I'm back in the creweniverse once more!
I've been back for about a week and a half now and WW-wise it's not been smooth sailing.
I've been binging massively- buying too many snack foods and chocolate and eating them all rather than stickng to my meal plan. And the drinking...oohhhhh the drinking. Back home I'm not a heavy drinker at all, I can literally count the drinks I had over the summer, but back at uni it's a different matter entirely. Yes iI started on teh vodka and coke, but then I was offered wine, and then MORE vodka, and then I went and ate stupid amounts of junk. And then L went and made fairy cakes and iced me one with my name on it...and I couldn't NOT eat it. Then there was the beginning of freshers weekend, where I drank cider. Notl ight cider. Proper cider. And yet more vodka...and then there was the first BIG big night out with everyone last night. Where there were buy one get one free cocktails....the less said about them the better.
Anyway, yes, need to stop doing that. Chalk it up as a one off and move on.
Still on the upside I was thinking how much worse it could have been. If I hadn;t joined WW I would have been drinking cider and wine all the time, and binging on chinese and chips instead of just large amounts of low fat snacks. It could be so much worse than this.
My measuring tape hasn't been unpacked yet but my WI results for the last 2 meetings are
last week: -0.5lbs(the massive loss catching up with me)
this week: +0.5lbs, which isn't as bad as I thought it would be. In a strange way I wish I'd gained more so it would set me more of an example of how NOT to eat and drink. Grrr.
Nonetheless I've gotten my ass kicked back into gear by GIANT NSVs. Seeing everyone again after 3 months was wonderfful- last time I'd seen most of them I was 22lbs heavier- and they noticed! And spent all night telling me how gorgeous and healthy and happy I looked!!!!!!!
And naturally they asked how I've done it and I told them Weight Watchers...so they'll all be sneakily keeping an eye on me from now on- even if they don't let on! I know what they're like...
The support just continued marvelously when my housemate S moved in, and one of the first things she said was how much weight she'd gained this summer and that she wanted to join WW with me! So I get a live-in buddy!
L is being horribly painfully unsupportive however. She keeps making snide comments about WW and trying to persuade me to eat junk food and make cakes and things. When someone asked her "Don;t you think Florrie looks so great now" in response to how much I've lost so far she just gave a really nasty disbeliving look.
And L is otherswise my best friend, I love her to bits and she's wonderful about all sorts of other issues so I don;t know why she's acting so bitter about this.

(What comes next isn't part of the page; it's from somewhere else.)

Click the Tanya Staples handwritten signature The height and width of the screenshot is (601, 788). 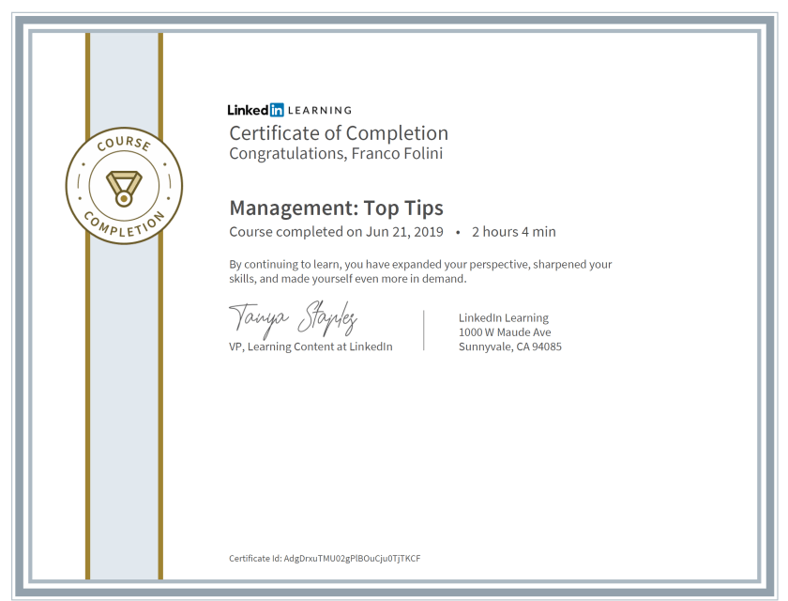[x=293, y=319]
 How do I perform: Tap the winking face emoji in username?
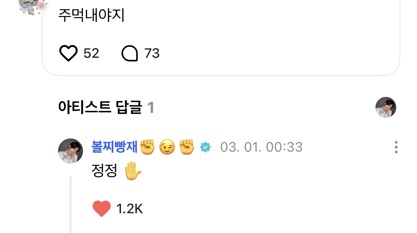pos(167,147)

If it carries on I'm going to have serious words with her-something I'm VERY bad at doing.
I'm determined to get fully back on track this week and have something resembling a plan.
Today I bought the WW delicious cookbook- which has some gorgeous looking veggie recipes-a lot of which I can batch cook and then keep portions in the freezer for busy nights, so when I get home(no internet in the house yet- I'm sat in the library)I'm going to plan out the weeks meals in full, including some recipes from the book.
I'm also going to try and get down to the market tomorrow morning and buy a load of vegetables cheaply which I'm then going to make a MASSIVE match of 0-points soup for if I'm feeling at all bingey. I bought a set of 10 little round tupperware box things which are microwaveable and perfect sizes for soup, so they'll get frozen in those.
I also got myself an awesome portable salad container thing with a section in the lid for dressing(I'm thinking houmous or cottage cheese maybe) so I'll be having salad lunches lots and lots when I'm on campus. OMNOMNOM!
One final note- I bought a gorgeous dress today...In a size 14!